Zu einem wahren Publikumsrenner wurde 1966 die monumentale, begehbare Plastik Nana namens Hon im Stockholmer Modern Museen. In Scharen strömte das Publikum durch die Vagina in ihr Inneres, dort waren eine  Milchbar, ein Kino mit einem Kurzfilm installiert und in ihren Beinen hing eine  Ausstellung mit gefälschten Gemälden. Über eine Treppe kamen die Besucher auf eine Kanzel über ihrem Bauch und konnten das Geschehen von oben betrachten. Entstanden in der Zusammenarbeit mit ihrem Lebenspartner Jean Tinguely, dem Museumsdirektor Pontus Hultén und Per Olof Ultvedt.

Inszenierung der HON als Plakat, 1966

Nach der Ausstellung wurde die riesige Skulptur zerstört, es gibt nur mehr nachgebaute Modelle.

Old Master, Séance Galerie

Die amerikanisch-französische Künstlerin Niki de Saint Phalle versuchte mit ihrem künstlerischen Schaffen die traumatischen Erfahrung ihrer Kindheit zu bewältigen. Erst 1994 sprach Niki de Saint Phalle von dem Missbrauch durch ihren Vater, die berühmten Schießbilder waren eine Reaktion.

Schießanzug von Niki de Saint Phalle, 1962.  Leihgabe aus dem Sprengel-Museum Hannover.

Ganz im Zeitgeist von Happenings waren die Schießaktionen , bei denen Farbbeutel auf mit Gips überzogenen Reliefs montiert wurden. Oftmals beteiligten sich  berühmte Zeitgenossen wie Rauschenberg in den USA. .

Beim Schießen – fotografiert an der Treppe zur Ausstellung in der Frankfurter Kunsthalle Schirn

King Kong, 1963

In Los Angeles schießt Niki de Saint Phalle 1963 während einer Aktion auf das großformatige Werk von King Kong mit Godzilla im Zentrum.

La Tempérance, 1986

Mitte der 1970er Jahre beginnen die Arbeiten für ihren Tarotgarten in der Toskana. Um die aufwendigen, begehbaren Installationen zu finanzieren, fertigt sie Möbel und Nanas als Auftragsarbeiten an, die in der renommierten Zürcher Galerie Bischofsberger gezeigt werden.

Das Wasserbecken mit Tinguely’s Rad des Schicksals vor der Hohepriester und dem Magier.

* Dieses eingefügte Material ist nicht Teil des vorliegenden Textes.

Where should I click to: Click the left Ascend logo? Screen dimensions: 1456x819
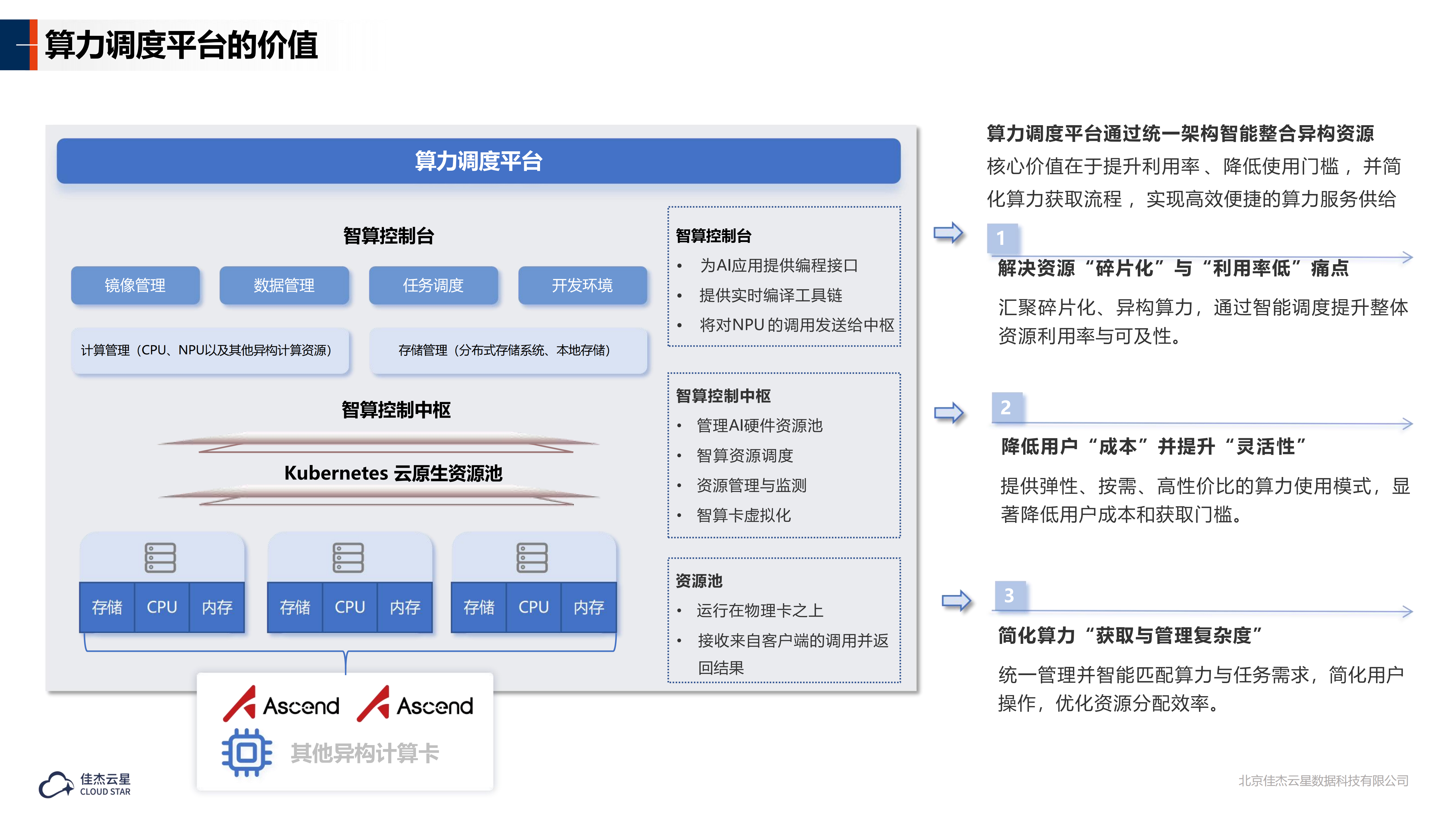click(282, 704)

Tarotgarten Garavicchio.

Am Ende ihres Lebens macht Niki de Saint Phalle großzügige Schenkungen an das Sprengel-Museum Hannover  und an das Musée d’Art Moderne et d’Art Contemporain. Im Jahr 2001 stirbt sie an einer schweren Lungenerkrankung, die Herstellung der Nanas hatte ihre Lungengewebe ruiniert.

Skull, Meditation Room, 1990

Die Ausstellung ist bis zum 21.Mai in der Frankfurter Schirn zu sehen. Es gibt zahlreiche Veranstaltungen wie die Schirn at Night am 18. März, mit einer Öffnung bis 24 Uhr.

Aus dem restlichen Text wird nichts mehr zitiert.